Replacing Trump & Chewing Gum at the Same Time
February protests nationwide counted: 937 in 2017 vs 2085 in 2025
The Tesla Takedown day of global action included picket lines and more at 253 locations world-wide, of those, 200 were in the United States. In San Diego there were three Tesla dealers targeted, in Carlsbad (?), Encinitas (800+attendees), and UTC La Jolla (300 attendees).
As promised, the protests were non-violent. (I feel compelled to put this descriptor in the second paragraph because MAGA is trying to pitch the notion that the Takedown actions are violent.)
There was little local legacy media coverage, but then again, it doesn’t really matter. Local social media, activist clubs, and Indivisible chapters provided photos and commentary, along with being the vehicle for participant recruitment at the Tesla Takedown events.
As I’ve said in the past, the decentralized nature of anti-Trump protest is a feature, not a bug.
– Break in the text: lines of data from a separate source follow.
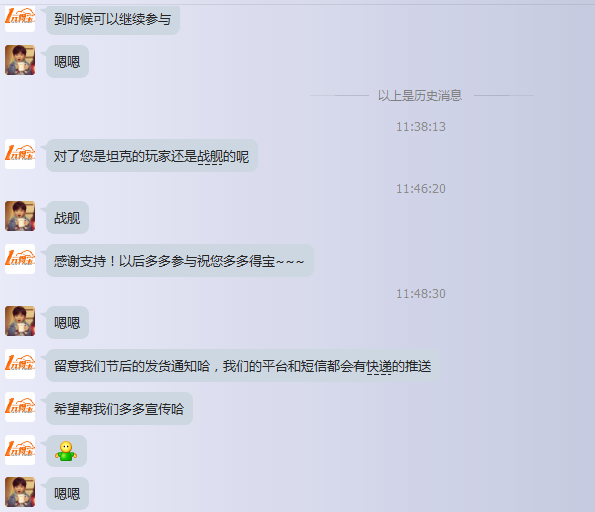Select the 希望帮我们多多宣传哈 message bubble

click(119, 408)
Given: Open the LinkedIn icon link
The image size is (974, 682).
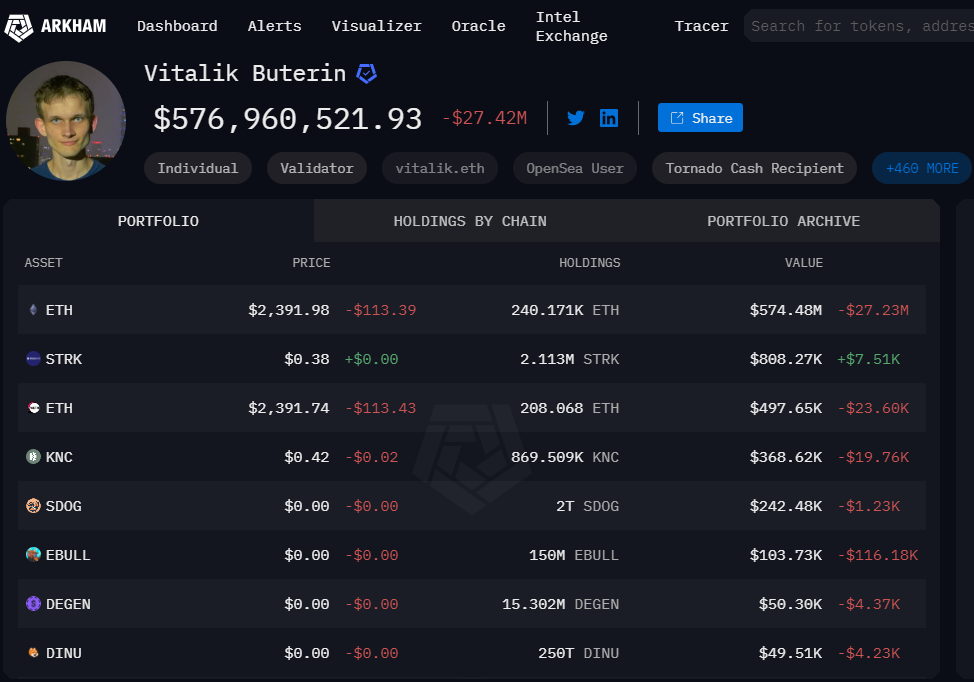Looking at the screenshot, I should point(609,118).
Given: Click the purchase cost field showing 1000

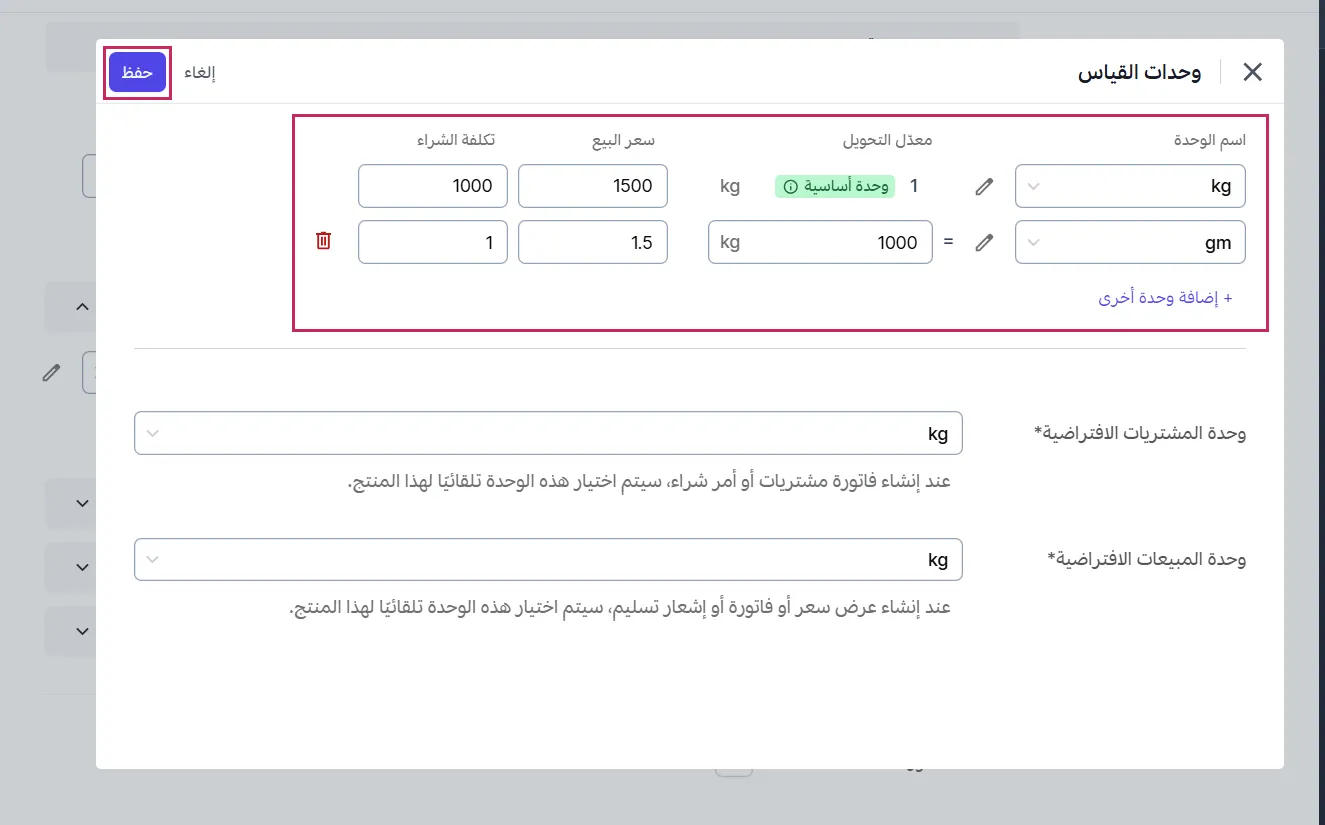Looking at the screenshot, I should pyautogui.click(x=432, y=186).
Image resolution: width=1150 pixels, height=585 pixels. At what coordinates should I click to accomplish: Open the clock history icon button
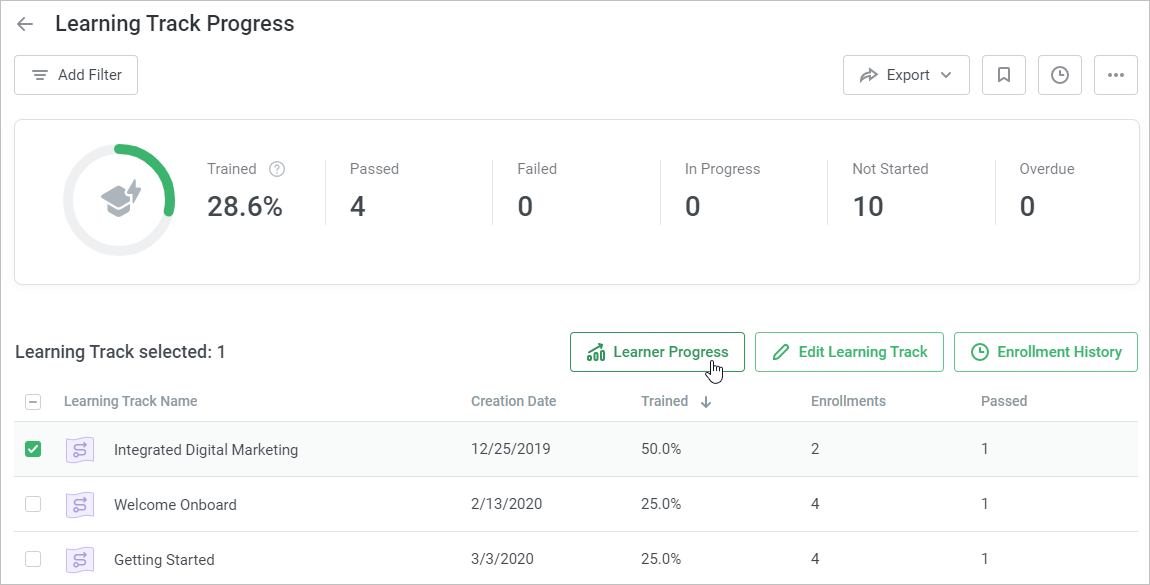pos(1060,75)
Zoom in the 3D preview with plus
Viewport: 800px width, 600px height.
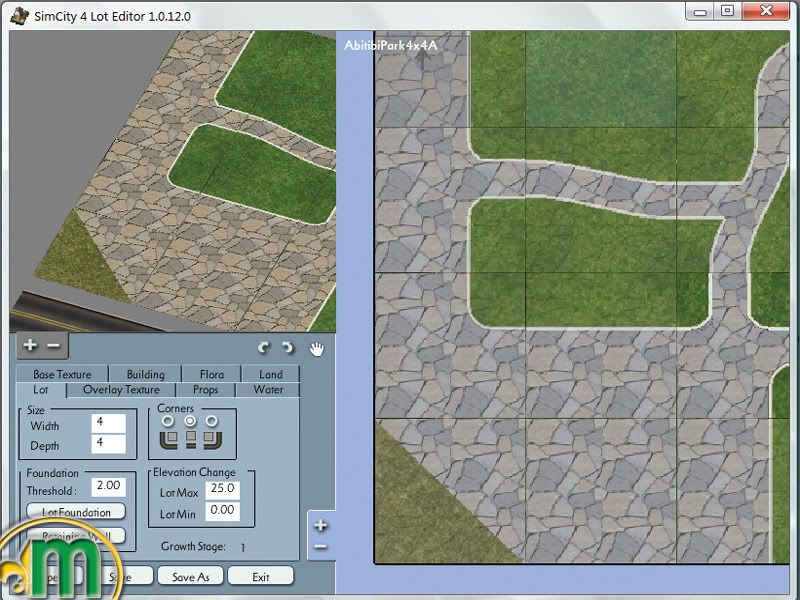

I know for me personally, the resurgence of affinity groups in my orbit has been very encouraging. Two alt media platforms frequented by resistors are rapidly growing: Twitter-derived BlueSky (34 million users), and Substack (20 million active monthly users, 5 million paid subscriptions). Other media are being created in response to that growth, i.e., podcasts to Substack writers.
The important thing is the way this protest movement has evolved and grown since the middle of February. Tesla sales are down. Tesla owners are dumping their vehicles. And Tesla stockholder in chief Elon Musk has lost $121 billion (or more) in stock value.
The man from South Africa who says empathy is a weakness came close to tears in an interview about his company’s woes. I can only hope that a big black mark goes next to his name in future historical accounts, provided we’re still allowed to have them.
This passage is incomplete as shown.